5326 sayılı Kabahatler Kanunu’nun 2. maddesinde, “Kabahat” deyiminin, Kanun’un karşılığında idarî yaptırım uygulanmasını öngördüğü haksızlık anlamına geldiği, 3. maddesinde, bu Kanun’un, idarî yaptırım kararlarına karşı kanun yoluna ilişkin hükümlerinin, diğer kanunlarda aksine hüküm bulunmaması hâlinde, diğer genel hükümlerinin, idarî para cezası ve mülkiyetin kamuya geçirilmesi yaptırımını gerektiren bütün fiiller hakkında uygulanacağı, “Zaman Bakımından Uygulama” başlıklı 5. maddesinde ise, 26.09.2004 tarihli ve 5237 sayılı Türk Ceza Kanunu’nun zaman bakımından uygulamaya ilişkin hükümlerinin kabahatler bakımından da uygulanacağı, kabahatler karşılığında öngörülen idarî yaptırımlara ilişkin kararların yerine getirilmesi bakımından ise derhâl uygulama kuralının geçerli olduğu belirtilmiştir.
Öte yandan, “Suçta ve cezada kanunilik ilkesi”, hem Anayasa’da hem de Avrupa İnsan Hakları Sözleşmesi’nde güvence altına alınmış temel bir ilkedir.
Anayasa’nın 38. maddesinin birinci fıkrasında, “Kimse, işlendiği zaman yürürlükte bulunan kanunun suç saymadığı bir fiilden dolayı cezalandırılamaz” kuralına yer verilerek “suçta kanunilik”, üçüncü fıkrasında yer alan “ceza ve ceza yerine geçen güvenlik tedbirleri ancak kanunla konulur” kuralı ile de “cezada kanunilik” ilkeleri güvence altına alınmıştır.
Kanunilik ilkesi, genel olarak bütün hak ve özgürlüklerin düzenlenmesinde temel bir güvence oluşturmanın yanı sıra, suç ve cezaların belirlenmesi bakımından özel bir anlam ve öneme sahiptir. Bu ilke sayesinde, kişilerin kanunen yasaklanmamış veya yaptırıma bağlanmamış fiillerden dolayı keyfi bir şekilde suçlanmaları ve cezalandırılmaları önlenmektedir.
Avrupa İnsan Hakları Sözleşmesi’nin “Kanunsuz ceza olmaz” başlıklı 7. maddesinin birinci fıkrasında “Hiç kimse, işlendiği zaman ulusal veya uluslararası hukuka göre suç oluşturmayan bir eylem veya ihmâlden dolayı suçlu bulunamaz.

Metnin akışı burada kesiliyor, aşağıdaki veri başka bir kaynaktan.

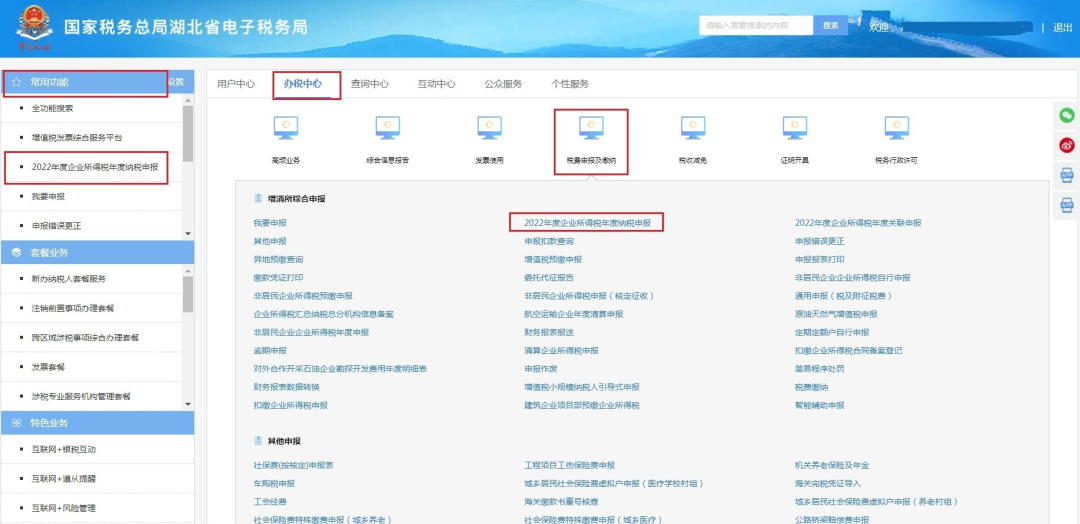Open the green WeChat sidebar icon

(x=1066, y=115)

Aynı biçimde, suçun işlendiği sırada uygulanabilir olan cezadan daha ağır bir ceza verilemez.” kuralına yer verilmiştir.
Aktarılan kuralların değerlendirilmesinden, idarî yaptırımlar bakımından ceza verilmesinin dayanağı kuralın yürürlükten kaldırılması yoluyla ortaya çıkan yeni hukukî durumun dikkate alınması gerektiği sonucuna varılmaktadır.
Bu itibarla, davacıya “4733 sayılı Kanun’un 8. maddesinin 5. fıkrasının (h) bendinin ihlâli” nedeniyle 61.638-TL idarî para cezası uygulanmasından sonra, 28/11/2017 tarihinde yürürlüğe giren değişiklikle yeniden düzenlenen 8. maddenin 5. fıkrasında, ” (h) bendinin ihlâli” hâlinde idarî para cezası verileceğine ilişkin düzenlemenin yer almadığı dikkate alındığında, fiil tarihinden sonra oluşan ve davacı açısından lehe olan bu hukukî durum karşısında, dava konusu işlemde hukuka uygunluk, davanın reddi yolundaki temyize konu Mahkeme kararında ise hukukî isabet bulunmamaktadır.

KARAR SONUCU :
Açıklanan nedenlerle;
1. Davacının temyiz isteminin kabulüne;
2. 2577 sayılı İdari Yargılama Usulü Kanunu’nun 49. maddesi uyarınca … İdare Mahkemesi’nin … tarih ve E:…, K:… sayılı kararının BOZULMASINA,
3. Yeniden bir karar verilmek üzere dosyanın anılan Mahkeme’ye gönderilmesine,
4. Bu kararın tebliğ tarihini izleyen 15 (on beş) gün içerisinde kararın düzeltilmesi yolu açık olmak üzere, 19/11/2019 tarihinde oybirliğiyle karar verildi.